Fokus utama beasiswa ini adalah memberikan kesempatan pendidikan tinggi pariwisata bagi putra-putri daerah yang kelak akan menjadi penggerak utama pengelolaan desa wisata.
MoU ditandatangani langsung oleh Bupati Mitra Ronald Kandoli, Ketua STIP Manado Dr. Agustinus Walansendow, SE, MM, MSI, Ketua Umum ADWI DPP Sulut Christian Tambingon, Kepala Dinas Pariwisata Mitra Dra. Johana Untu, MM, Wakil Ketua STIP Manado Dra. Merry H. Adrah, S.ST.Par, MSi, dan perwakilan ADWI Maya Maurine Octaviani Mapaliey.

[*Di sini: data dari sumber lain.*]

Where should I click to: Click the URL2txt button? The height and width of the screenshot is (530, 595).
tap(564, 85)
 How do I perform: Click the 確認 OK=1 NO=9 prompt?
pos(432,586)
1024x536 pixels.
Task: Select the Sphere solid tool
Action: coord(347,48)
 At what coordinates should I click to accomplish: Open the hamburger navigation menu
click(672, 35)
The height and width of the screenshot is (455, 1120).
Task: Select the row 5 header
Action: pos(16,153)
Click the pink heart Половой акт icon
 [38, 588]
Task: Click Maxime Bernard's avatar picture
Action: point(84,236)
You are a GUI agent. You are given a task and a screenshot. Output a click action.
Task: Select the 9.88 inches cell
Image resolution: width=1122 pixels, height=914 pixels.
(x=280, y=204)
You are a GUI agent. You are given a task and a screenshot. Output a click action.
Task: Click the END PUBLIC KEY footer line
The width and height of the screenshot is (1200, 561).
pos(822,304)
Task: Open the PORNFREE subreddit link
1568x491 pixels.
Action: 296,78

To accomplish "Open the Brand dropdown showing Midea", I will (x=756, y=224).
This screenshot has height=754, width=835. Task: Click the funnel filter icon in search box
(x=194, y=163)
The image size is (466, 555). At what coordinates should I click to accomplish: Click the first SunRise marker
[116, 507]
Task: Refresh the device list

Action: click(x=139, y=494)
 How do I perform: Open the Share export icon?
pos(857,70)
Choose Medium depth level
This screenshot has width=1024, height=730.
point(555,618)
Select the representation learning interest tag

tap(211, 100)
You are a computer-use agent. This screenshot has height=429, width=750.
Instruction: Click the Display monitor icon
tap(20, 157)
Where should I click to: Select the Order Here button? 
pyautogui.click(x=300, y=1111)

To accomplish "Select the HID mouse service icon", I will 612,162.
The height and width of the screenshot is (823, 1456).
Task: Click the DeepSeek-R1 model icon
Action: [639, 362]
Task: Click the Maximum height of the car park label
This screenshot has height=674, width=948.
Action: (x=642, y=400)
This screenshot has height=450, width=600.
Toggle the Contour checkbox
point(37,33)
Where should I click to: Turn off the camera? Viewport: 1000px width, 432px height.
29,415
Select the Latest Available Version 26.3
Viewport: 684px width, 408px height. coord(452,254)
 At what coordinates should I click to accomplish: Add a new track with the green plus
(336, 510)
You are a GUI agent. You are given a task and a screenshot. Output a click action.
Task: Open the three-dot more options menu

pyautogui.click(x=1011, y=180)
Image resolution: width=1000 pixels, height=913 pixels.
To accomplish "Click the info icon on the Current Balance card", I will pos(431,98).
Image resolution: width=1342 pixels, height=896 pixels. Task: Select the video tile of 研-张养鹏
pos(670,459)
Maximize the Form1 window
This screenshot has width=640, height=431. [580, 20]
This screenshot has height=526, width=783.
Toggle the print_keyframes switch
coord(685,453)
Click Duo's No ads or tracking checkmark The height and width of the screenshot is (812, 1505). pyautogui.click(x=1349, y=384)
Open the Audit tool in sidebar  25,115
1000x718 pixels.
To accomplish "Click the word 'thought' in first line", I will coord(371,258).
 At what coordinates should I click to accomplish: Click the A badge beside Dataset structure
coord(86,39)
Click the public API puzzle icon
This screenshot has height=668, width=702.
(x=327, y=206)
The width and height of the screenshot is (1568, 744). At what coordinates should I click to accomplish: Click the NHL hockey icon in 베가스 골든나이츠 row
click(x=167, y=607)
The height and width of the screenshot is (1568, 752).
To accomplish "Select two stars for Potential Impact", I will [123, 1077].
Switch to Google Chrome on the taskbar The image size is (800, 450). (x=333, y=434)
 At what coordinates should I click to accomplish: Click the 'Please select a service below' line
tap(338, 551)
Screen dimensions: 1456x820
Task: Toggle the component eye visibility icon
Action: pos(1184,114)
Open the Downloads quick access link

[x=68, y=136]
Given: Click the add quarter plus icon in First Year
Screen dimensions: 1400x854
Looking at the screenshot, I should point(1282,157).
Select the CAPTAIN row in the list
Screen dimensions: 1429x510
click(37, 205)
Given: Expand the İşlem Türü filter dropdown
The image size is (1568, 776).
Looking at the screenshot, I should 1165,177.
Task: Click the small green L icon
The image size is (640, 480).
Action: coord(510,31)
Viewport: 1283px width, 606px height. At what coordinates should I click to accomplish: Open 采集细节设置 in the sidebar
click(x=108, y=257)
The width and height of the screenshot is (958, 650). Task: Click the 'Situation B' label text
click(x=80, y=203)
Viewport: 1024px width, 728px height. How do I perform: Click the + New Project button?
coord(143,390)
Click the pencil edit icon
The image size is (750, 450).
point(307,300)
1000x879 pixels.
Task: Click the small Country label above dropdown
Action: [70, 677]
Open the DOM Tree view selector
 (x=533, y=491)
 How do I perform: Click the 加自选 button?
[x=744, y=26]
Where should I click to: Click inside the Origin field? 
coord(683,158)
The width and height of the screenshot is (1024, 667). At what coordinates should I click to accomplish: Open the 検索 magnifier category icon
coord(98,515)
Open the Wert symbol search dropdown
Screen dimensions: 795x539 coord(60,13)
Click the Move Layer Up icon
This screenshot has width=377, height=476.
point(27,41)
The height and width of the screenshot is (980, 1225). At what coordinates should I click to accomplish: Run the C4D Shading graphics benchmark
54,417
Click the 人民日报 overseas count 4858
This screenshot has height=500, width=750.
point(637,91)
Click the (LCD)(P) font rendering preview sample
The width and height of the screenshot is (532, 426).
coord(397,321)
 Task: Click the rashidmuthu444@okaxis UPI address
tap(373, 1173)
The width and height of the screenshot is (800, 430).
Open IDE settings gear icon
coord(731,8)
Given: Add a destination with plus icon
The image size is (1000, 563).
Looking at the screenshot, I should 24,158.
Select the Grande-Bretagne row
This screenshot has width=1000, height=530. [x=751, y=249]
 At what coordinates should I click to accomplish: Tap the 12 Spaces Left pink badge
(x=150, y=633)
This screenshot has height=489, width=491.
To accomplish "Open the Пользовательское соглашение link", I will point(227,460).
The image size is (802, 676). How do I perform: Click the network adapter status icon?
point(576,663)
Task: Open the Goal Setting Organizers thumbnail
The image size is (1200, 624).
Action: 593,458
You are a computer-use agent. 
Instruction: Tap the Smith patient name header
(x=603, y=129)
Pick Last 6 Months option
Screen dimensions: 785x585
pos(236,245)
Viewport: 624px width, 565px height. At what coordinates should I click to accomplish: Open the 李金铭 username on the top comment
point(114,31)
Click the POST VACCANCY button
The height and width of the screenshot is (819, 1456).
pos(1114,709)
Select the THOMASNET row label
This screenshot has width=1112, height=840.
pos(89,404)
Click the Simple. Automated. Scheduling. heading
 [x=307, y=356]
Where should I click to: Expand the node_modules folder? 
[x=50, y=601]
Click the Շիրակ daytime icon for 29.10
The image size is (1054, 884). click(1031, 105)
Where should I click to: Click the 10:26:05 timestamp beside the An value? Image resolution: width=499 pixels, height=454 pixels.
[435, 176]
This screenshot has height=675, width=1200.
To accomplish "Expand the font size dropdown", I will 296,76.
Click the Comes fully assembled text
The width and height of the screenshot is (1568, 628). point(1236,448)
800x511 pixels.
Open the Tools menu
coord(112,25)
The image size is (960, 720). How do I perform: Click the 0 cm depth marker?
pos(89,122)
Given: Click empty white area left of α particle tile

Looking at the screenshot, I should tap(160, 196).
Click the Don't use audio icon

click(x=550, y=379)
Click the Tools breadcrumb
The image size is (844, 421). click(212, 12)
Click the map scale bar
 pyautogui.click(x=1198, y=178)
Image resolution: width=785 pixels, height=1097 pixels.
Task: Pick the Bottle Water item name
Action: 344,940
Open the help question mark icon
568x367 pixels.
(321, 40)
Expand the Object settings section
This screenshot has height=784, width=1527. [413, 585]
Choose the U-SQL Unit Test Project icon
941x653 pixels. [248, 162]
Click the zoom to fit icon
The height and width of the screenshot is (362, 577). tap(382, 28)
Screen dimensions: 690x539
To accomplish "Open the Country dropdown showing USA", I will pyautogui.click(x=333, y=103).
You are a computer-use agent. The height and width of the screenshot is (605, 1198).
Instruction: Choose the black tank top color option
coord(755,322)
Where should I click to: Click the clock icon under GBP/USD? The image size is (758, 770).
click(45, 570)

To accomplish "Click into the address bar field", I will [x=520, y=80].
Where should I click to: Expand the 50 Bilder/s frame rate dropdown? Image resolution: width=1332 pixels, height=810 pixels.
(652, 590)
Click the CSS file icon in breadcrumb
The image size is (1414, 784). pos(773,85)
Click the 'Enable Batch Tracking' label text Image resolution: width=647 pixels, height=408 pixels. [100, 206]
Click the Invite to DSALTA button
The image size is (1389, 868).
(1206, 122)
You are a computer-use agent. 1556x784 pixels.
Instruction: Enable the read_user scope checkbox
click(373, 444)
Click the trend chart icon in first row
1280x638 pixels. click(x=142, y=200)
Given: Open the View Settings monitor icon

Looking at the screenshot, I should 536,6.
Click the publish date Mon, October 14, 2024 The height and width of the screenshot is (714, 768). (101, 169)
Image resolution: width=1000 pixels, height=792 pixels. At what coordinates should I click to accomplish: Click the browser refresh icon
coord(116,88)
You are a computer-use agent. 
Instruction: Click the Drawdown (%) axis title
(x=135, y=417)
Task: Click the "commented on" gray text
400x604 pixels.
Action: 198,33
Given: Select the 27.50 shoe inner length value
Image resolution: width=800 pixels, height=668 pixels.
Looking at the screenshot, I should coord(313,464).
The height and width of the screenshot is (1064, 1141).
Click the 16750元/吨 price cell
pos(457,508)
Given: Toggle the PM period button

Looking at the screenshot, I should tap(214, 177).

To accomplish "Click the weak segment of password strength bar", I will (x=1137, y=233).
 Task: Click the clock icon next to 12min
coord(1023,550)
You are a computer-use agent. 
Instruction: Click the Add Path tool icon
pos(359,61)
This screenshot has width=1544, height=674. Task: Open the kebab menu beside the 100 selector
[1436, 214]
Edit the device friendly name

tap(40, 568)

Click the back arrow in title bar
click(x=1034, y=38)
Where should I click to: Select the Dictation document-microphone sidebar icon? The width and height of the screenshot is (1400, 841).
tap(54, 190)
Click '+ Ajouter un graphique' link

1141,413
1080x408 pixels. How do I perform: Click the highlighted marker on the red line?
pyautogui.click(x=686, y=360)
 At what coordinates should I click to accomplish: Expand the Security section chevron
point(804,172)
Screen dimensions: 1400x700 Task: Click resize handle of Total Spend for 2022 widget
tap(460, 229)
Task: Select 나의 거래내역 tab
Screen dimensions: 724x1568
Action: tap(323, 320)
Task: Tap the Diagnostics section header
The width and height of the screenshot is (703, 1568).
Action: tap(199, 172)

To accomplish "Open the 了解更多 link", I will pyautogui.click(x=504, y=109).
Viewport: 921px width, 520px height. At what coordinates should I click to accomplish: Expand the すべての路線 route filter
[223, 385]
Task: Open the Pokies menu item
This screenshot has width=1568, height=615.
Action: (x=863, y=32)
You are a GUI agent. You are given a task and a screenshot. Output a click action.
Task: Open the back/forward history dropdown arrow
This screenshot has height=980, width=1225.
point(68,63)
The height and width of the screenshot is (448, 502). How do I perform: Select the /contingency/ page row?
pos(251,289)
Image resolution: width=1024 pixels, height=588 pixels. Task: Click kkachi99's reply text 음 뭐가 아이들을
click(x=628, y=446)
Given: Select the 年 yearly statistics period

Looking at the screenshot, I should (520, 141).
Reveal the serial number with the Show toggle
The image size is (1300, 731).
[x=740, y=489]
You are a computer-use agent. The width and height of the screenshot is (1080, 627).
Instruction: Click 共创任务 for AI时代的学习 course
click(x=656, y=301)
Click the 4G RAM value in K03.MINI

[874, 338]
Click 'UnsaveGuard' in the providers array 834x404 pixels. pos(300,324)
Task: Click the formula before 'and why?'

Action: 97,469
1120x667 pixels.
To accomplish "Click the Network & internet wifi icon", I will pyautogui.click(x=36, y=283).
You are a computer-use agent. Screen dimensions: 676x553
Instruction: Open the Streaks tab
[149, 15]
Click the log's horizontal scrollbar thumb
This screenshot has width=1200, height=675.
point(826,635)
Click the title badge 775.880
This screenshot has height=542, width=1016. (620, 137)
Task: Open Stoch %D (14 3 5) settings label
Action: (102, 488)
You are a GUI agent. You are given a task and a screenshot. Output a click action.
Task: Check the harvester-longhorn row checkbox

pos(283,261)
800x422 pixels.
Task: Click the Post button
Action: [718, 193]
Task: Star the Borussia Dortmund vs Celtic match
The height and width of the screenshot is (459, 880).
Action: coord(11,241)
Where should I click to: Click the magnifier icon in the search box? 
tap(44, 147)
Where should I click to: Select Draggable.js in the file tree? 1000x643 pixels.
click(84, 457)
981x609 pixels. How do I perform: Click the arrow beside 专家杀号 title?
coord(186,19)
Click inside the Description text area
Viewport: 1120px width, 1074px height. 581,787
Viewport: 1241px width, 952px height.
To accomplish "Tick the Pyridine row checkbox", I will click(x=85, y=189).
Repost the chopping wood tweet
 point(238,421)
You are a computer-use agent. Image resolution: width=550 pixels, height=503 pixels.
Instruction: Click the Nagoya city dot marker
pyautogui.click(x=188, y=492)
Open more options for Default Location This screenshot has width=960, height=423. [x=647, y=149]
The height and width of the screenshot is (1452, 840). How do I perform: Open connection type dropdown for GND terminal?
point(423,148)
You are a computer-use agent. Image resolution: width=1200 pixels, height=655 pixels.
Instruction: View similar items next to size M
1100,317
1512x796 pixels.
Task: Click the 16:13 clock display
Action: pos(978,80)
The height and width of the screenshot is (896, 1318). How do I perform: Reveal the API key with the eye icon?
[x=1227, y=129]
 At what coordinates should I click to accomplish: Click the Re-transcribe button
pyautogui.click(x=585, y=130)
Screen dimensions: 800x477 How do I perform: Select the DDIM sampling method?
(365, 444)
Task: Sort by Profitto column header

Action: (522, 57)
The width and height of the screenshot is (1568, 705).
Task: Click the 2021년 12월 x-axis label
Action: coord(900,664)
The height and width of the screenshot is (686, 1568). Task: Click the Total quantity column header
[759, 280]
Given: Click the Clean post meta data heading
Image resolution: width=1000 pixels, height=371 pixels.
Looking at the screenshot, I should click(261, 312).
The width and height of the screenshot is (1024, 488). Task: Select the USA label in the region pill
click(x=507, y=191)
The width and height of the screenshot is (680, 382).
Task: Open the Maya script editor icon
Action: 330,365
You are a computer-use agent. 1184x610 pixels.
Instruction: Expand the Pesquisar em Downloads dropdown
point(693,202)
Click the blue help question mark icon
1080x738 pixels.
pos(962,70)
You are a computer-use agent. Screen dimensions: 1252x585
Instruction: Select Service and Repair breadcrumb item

Acara tersebut turut disaksikan oleh Wakil Bupati Mitra Fredy Tuda, Sekretaris Daerah David H. Lalandos, AP, MM, serta pembina STIP Manado Prof. Dr. Bet El Silisna Lagarense, MM.Tourism.
Dalam sambutannya, Bupati Ronald Kandoli menekankan pentingnya investasi pendidikan pariwisata.
Menurutnya, keberhasilan desa wisata tidak hanya bergantung pada keindahan alam, tetapi juga kualitas SDM yang mampu mengelola potensi secara profesional.
“Kami ingin anak-anak Mitra menempuh pendidikan tinggi di bidang pariwisata tanpa terbebani biaya. Dengan ilmu yang mereka peroleh, mereka bisa kembali untuk membangun desa wisata di daerah ini,” ujar Ronald Kandoli.
Ketua STIP Manado, Dr. Agustinus Walansendow, menyambut positif langkah Pemkab Mitra.
Ia menilai kerja sama ini sebagai bentuk sinergi yang tepat antara dunia pendidikan dan pemerintah daerah.
“Pendidikan pariwisata bukan hanya teori, tapi juga praktik langsung. Dengan adanya beasiswa ini, mahasiswa bisa menjadi agen perubahan bagi pengembangan pariwisata Mitra,” kata Walansendow.
Sementara itu, Ketua ADWI Sulut, Christian Tambingon, menegaskan desa wisata merupakan pilar penting dalam pariwisata berbasis komunitas.
Dengan beasiswa ini, generasi muda desa akan lebih percaya diri mengelola potensi alam, budaya, dan kearifan lokal.
Program Beasiswa Mitra Mandiri tidak hanya menanggung biaya kuliah, tetapi juga melibatkan pembinaan, pelatihan, hingga pendampingan intensif.
Tujuannya agar mahasiswa penerima beasiswa mampu mengimplementasikan ilmu pariwisata langsung di lapangan.
Langkah ini diyakini menjadi awal kebangkitan desa wisata di Minahasa Tenggara.
Dengan SDM yang kompeten, potensi wisata daerah dapat dikelola lebih maksimal, sehingga berdampak pada peningkatan ekonomi masyarakat serta memperkuat citra Mitra sebagai destinasi wisata unggulan di Sulawesi Utara.